> _Page_
..............................
Media Stunt or socially engaged arts? – seedot
Ok, its a few years since I have engaged in a debate on indymedia and I was probably a little more combative than needed Andrew. 😉

I’d rather leave the issue of the costs of the event – I still find the figure of €10,000 of a donation to be lacking credibility – but then again I spoke with at least half a dozen paid SIPTU officials who were on the march and saw Siptu staffers on the stage in a support role – maybe these figures count time etc. Instead of hard cash. And yes things like this do take resources and significant capacity which is something we all need to address in the months ahead.

I think my problem with your analysis is with that characterisation in your conclusion of the event as a ‘press stunt’. If this was what it was it was particularly ineffective. The story in yesterdays Irish Times had no picture and I saw very minimal commercial media coverage (or public service if you believe there is a difference here). The many cameras there seemed to be there for a different purpose than feeding into mainstream media images and spectacle. If this was a press stunt some of that claimed budget could have been spent on PR work since a visually arresting event received very little immediate coverage.

But that was because, having spoken to some of the organisers beforehand I don’t think they saw this as a media stunt, or even as ‘more of the same’ as characterised by Gramsci Fan. For many they were reaching back to modes of organisation and activity which have been absent for a decade or more when their energies were often tied up in negotiating with power. This was an arts event which had significance precisely for those who took part in it, who created this common image of Dublins communities having their heart ripped out. Having been at this I felt much more interested in planning for future actions, in putting the work in both for imaginative spectacles but also into creating more thought through and impactful resistance than we have seen to date. I would also hope that it marks a shift to a new much more confrontational community sector.

My problem with your analysis was it didn’t fully seek to examine the Spectacle of Defiance on the basis of the aims of that event but rather on the needs of the left and a classification of the event as media stunt that seemed to be quite pejorative. It was as if someone analysed the 1% networks walking tour on the basis of its success in getting the vote out for left wing alternatives. If socially engaged arts (or participative arts or community arts) are to have meaning it is not as something to be consumed by an audience but rather as a collectively created cultural ‘product’ that leads into further community strength and radicalisation – by the participants. (Perhaps Gramsci fan could think about the impact of events such as Friday on the post tiger cultural hegemony). Maybe Friday night didn’t work fully on this basis (although drinking with a group of pretty experienced activists afterwards we all agreed it had been something special to be part of) but we should be careful not to impose success criteria on an event which are ours and not the organisers.
..............................
> _Given problem_
Please list every word or phrase that the post on the Spectacle of Defiance sets in single quotation marks.

> _Record excerpts_
..............................
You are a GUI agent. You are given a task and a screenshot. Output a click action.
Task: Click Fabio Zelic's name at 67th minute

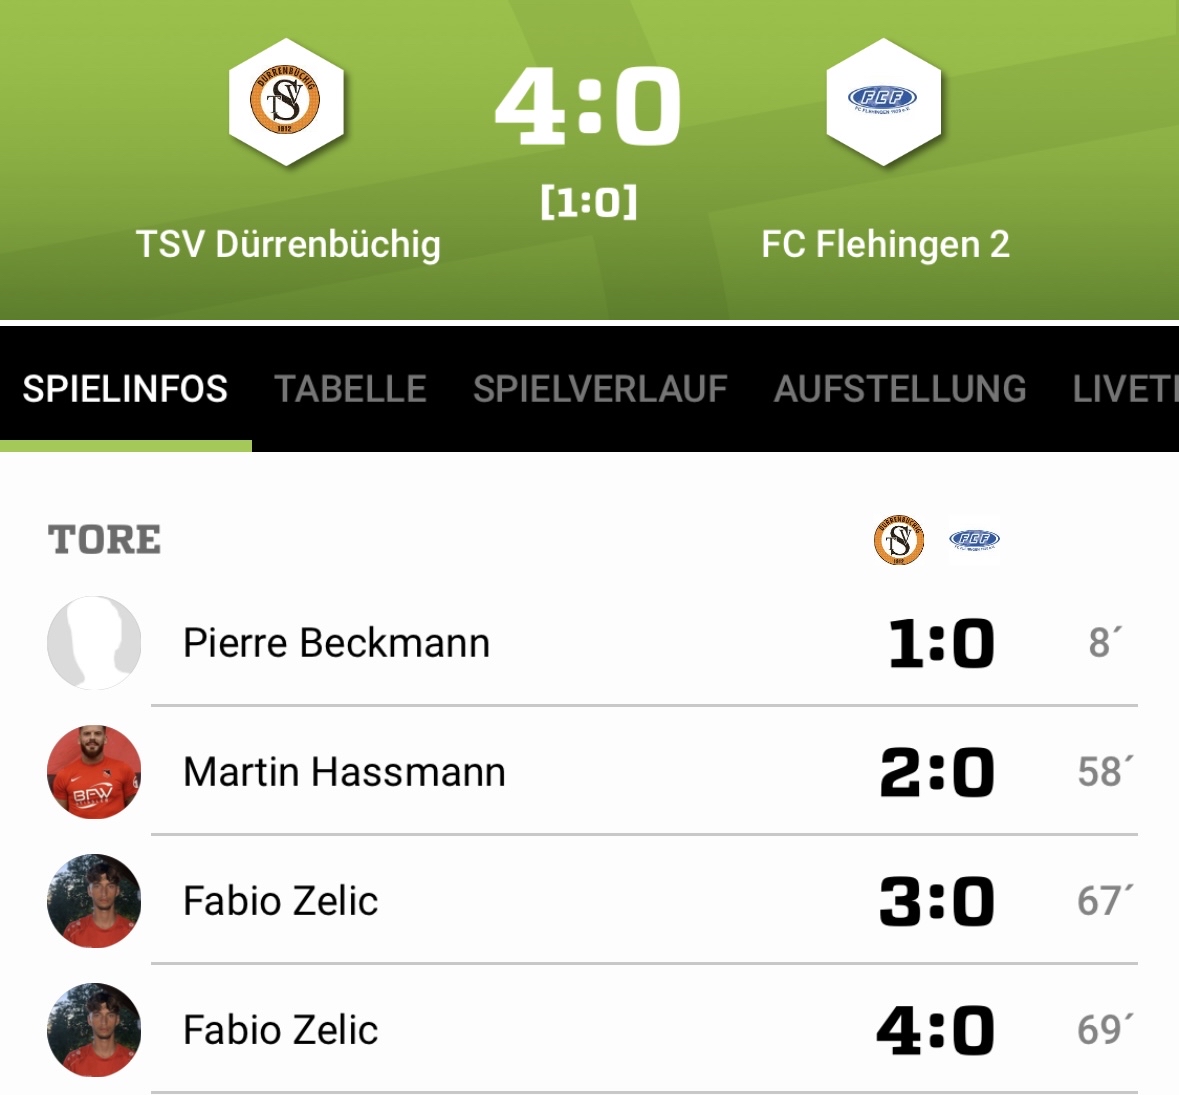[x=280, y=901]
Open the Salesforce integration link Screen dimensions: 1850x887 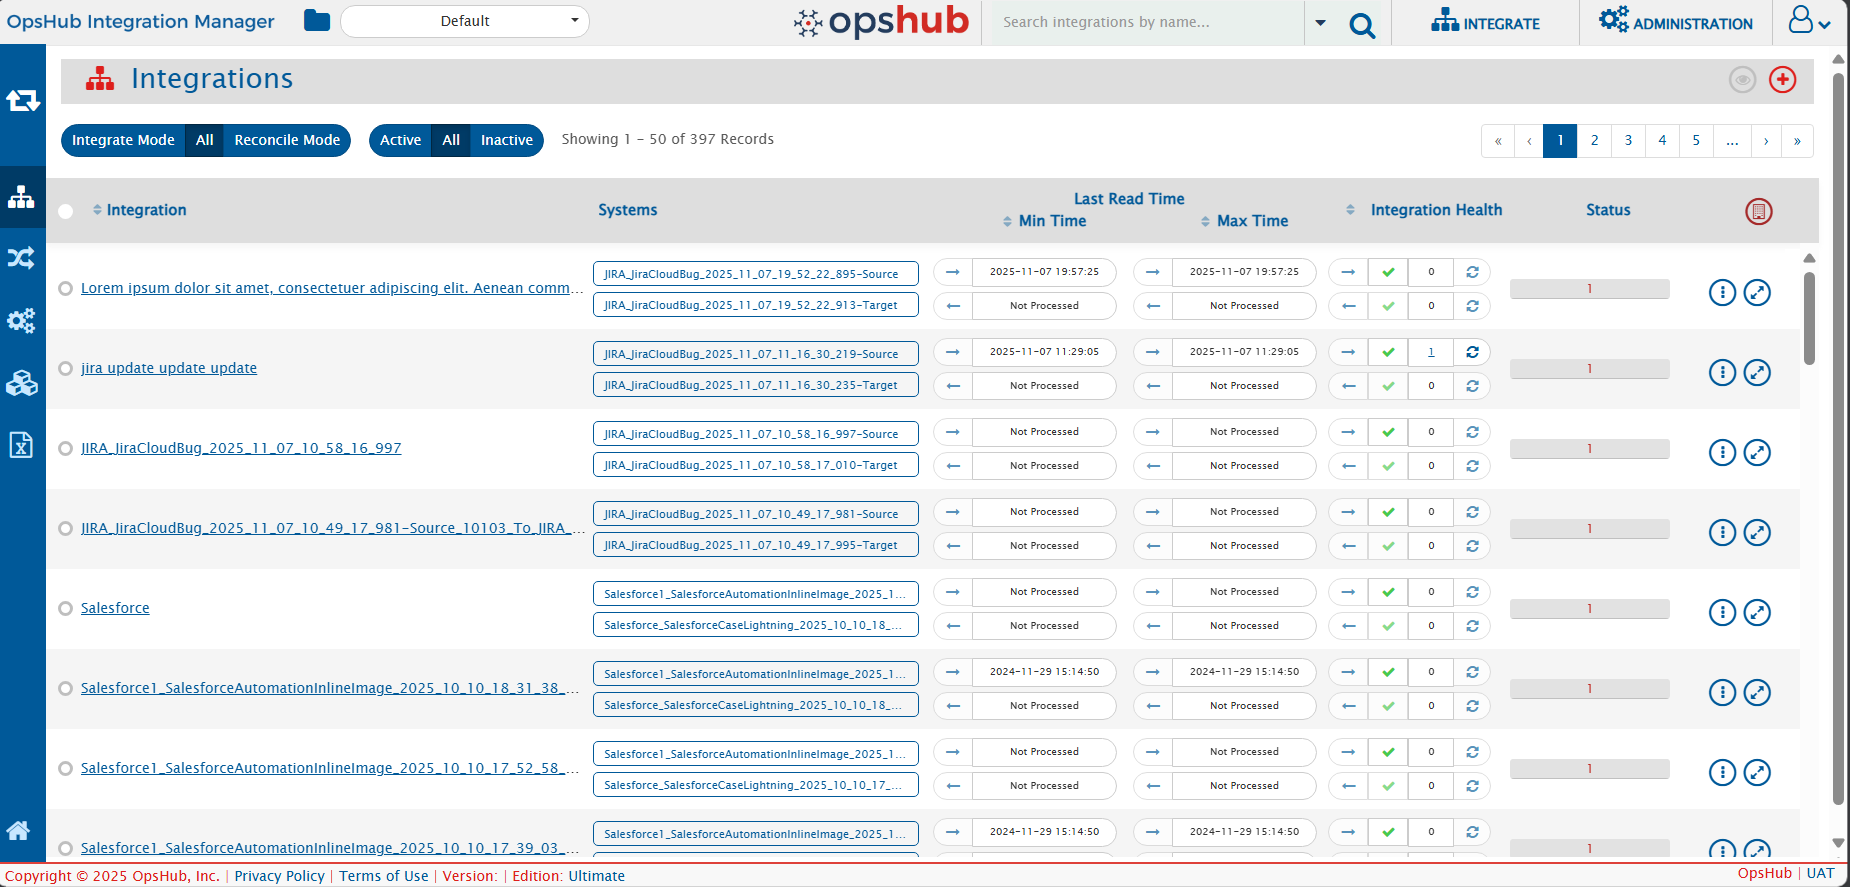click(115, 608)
..............................
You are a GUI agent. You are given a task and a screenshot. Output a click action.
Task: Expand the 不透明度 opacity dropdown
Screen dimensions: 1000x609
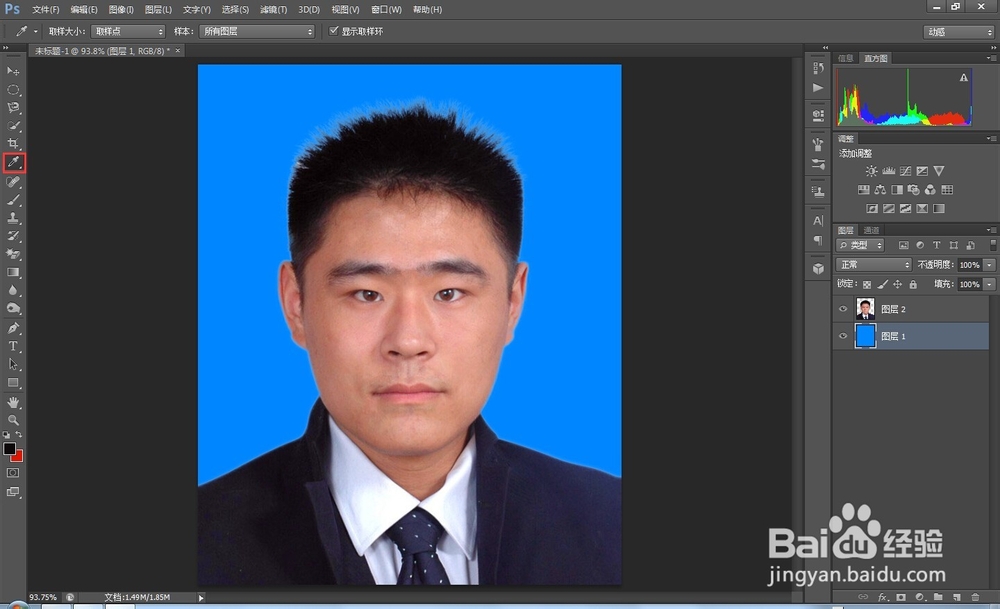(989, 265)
..............................
> _The reply_
- ‘press stunt’
- ‘more of the same’
- ‘product’